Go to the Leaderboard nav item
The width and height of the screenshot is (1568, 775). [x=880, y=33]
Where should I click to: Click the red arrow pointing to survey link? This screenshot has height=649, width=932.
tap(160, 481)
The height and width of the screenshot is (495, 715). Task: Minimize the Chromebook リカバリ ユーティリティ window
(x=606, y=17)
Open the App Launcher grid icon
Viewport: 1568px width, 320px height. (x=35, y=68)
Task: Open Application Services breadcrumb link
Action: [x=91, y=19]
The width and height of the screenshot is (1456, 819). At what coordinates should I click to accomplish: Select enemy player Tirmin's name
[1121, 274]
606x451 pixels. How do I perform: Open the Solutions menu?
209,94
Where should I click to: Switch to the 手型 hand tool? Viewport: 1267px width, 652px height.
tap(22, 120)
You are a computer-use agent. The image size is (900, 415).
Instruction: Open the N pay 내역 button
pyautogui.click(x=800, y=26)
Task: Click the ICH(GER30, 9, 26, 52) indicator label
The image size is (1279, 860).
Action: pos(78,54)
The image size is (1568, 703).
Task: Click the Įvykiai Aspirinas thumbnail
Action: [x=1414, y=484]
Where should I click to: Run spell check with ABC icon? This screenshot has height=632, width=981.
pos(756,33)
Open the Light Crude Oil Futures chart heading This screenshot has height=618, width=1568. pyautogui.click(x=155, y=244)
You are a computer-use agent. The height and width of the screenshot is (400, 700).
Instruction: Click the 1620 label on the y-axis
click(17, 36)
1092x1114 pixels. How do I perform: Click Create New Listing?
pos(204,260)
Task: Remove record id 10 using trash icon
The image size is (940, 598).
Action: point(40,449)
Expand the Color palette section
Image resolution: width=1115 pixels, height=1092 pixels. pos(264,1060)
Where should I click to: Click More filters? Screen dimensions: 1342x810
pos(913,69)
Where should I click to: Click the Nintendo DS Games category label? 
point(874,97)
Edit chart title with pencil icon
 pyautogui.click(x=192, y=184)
----
- TASK DIRECTIONS
Please update the items above by replacing every "Where should I click to:" with "Where do I click to:", leaving everything else unchanged.

- CORRECT RESPONSE
Go to the Leaderboard nav item
The width and height of the screenshot is (1568, 775). [x=880, y=33]
Where do I click to: Click the red arrow pointing to survey link? This screenshot has height=649, width=932.
tap(160, 481)
The height and width of the screenshot is (495, 715). Task: Minimize the Chromebook リカバリ ユーティリティ window
(x=606, y=17)
Open the App Launcher grid icon
Viewport: 1568px width, 320px height. (x=35, y=68)
Task: Open Application Services breadcrumb link
Action: [x=91, y=19]
The width and height of the screenshot is (1456, 819). At what coordinates should I click to accomplish: Select enemy player Tirmin's name
[1121, 274]
606x451 pixels. How do I perform: Open the Solutions menu?
209,94
Where do I click to: Switch to the 手型 hand tool? Viewport: 1267px width, 652px height.
tap(22, 120)
You are a computer-use agent. The image size is (900, 415).
Instruction: Open the N pay 내역 button
pyautogui.click(x=800, y=26)
Task: Click the ICH(GER30, 9, 26, 52) indicator label
The image size is (1279, 860).
Action: pos(78,54)
The image size is (1568, 703).
Task: Click the Įvykiai Aspirinas thumbnail
Action: [x=1414, y=484]
Where do I click to: Run spell check with ABC icon? This screenshot has height=632, width=981.
pos(756,33)
Open the Light Crude Oil Futures chart heading This screenshot has height=618, width=1568. pyautogui.click(x=155, y=244)
You are a computer-use agent. The height and width of the screenshot is (400, 700).
Instruction: Click the 1620 label on the y-axis
click(17, 36)
1092x1114 pixels. How do I perform: Click Create New Listing?
pos(204,260)
Task: Remove record id 10 using trash icon
The image size is (940, 598).
Action: point(40,449)
Expand the Color palette section
Image resolution: width=1115 pixels, height=1092 pixels. pos(264,1060)
Where do I click to: Click More filters? Screen dimensions: 1342x810
pos(913,69)
Where do I click to: Click the Nintendo DS Games category label? 
point(874,97)
Edit chart title with pencil icon
 pyautogui.click(x=192, y=184)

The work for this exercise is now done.